Michelle’s main UX tips when thinking about game experiences for young children on Apple TV were: expect that some kids will want to use the remote and others will just want to watch, be sequential, make any gesture an actionable event, make sure the response on the TV is immediate to reinforce cause and effect and finally, be sure there are multiple ways to get to the end goal.
Clark Stacey – Kid KPIs and the success of Animal Jam and Play Wild!
Clark Stacey is CEO of WildWorks, who developed online playground Animal Jam. His talk was around what it means to be successful in the kids app space. Their app, Animal Jam – Play Wild is a freemium app for kids aged 9 -11 with with what he called ‘durable’ In-App Purchases.
Rather than advise on best practices, Stacey simply shared their data, sales figures and outcomes from their experience with the app over the past year. For example, they decided to go against subscription model for the app as they found the most profitable subscription models were focused more towards preschool and educational audiences, but not so much for older kids. They found that revenue was very content driven, but also driven by school schedules.
What I found especially interesting was the huge amount daily revenue falls even in the top 5 ranking. In their experience they found when they were at #1 they were earning $25K a day. However, just dropping to the #2 spot saw that daily revenue reduce by a staggering 78%. At #5 spot, it’s just 10%.

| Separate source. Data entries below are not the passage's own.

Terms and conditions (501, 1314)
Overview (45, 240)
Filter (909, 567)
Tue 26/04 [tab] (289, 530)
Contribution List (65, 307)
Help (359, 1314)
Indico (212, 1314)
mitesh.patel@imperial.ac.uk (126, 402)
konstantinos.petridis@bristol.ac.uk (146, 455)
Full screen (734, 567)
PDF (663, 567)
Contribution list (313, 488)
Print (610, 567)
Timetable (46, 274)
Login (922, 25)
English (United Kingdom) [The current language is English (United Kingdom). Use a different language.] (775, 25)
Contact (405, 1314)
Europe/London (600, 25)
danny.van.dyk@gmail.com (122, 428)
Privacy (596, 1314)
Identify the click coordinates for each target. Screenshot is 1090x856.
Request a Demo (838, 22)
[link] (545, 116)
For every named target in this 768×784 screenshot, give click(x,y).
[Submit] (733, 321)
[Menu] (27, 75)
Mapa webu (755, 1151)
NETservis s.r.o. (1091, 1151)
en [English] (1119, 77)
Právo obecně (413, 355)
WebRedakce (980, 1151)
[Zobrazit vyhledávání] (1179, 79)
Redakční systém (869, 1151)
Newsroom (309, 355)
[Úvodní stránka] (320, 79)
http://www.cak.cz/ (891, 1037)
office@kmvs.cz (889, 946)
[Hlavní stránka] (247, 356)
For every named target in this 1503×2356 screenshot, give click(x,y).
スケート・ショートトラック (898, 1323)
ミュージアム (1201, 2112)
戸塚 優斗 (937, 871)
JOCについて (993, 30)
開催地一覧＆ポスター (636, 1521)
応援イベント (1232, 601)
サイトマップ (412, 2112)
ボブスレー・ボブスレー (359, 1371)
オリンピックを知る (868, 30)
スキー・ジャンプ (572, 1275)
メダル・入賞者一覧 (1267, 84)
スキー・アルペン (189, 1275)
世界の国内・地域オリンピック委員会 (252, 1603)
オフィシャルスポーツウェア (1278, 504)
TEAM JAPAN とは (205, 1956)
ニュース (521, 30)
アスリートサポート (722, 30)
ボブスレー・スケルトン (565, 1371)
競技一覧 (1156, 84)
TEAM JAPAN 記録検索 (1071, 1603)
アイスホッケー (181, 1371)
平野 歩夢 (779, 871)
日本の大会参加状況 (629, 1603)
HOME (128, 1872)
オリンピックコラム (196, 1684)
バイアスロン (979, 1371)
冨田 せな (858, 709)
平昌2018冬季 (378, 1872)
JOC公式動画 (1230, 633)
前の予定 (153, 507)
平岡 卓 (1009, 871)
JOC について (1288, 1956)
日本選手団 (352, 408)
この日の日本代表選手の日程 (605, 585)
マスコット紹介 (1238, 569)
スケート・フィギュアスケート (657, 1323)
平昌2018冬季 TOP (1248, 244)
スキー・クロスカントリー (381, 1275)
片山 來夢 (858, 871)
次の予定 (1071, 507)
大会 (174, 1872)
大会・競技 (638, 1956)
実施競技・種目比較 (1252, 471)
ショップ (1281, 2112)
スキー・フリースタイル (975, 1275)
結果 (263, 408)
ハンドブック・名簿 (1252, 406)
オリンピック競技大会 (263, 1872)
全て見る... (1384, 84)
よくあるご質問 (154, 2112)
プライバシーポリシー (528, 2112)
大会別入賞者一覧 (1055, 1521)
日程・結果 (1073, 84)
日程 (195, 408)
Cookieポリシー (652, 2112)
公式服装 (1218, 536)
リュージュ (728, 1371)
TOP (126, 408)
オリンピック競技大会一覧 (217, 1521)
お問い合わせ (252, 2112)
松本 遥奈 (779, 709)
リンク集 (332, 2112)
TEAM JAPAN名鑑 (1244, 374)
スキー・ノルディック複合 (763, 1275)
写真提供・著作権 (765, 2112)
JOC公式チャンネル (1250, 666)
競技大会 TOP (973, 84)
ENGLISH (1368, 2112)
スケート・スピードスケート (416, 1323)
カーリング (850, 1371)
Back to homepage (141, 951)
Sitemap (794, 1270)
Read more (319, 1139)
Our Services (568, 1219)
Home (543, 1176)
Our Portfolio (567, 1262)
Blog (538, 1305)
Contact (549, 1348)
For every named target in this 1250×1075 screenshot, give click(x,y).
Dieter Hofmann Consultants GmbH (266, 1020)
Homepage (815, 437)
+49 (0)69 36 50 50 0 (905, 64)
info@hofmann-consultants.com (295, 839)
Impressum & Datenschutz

My personal takeaways from this year’s Sandbox Summit?
The current batch of emerging technologies, especially AI, have the potential to meaningfully impact the way kids learn, play and connect. There are also really interesting opportunities with these technologies to blend traditional kids IP with interactive play in ways we’ve not done before.
As always, we need to be careful not to use a new technology just for technology’s sake.
Testing new technologies and approaches with kids is more important than ever as the number of ways kids interact with technology is rapidly expanding.
And finally, there’s a lot of fun to be had with new tech – and it’s vital we have fun making it!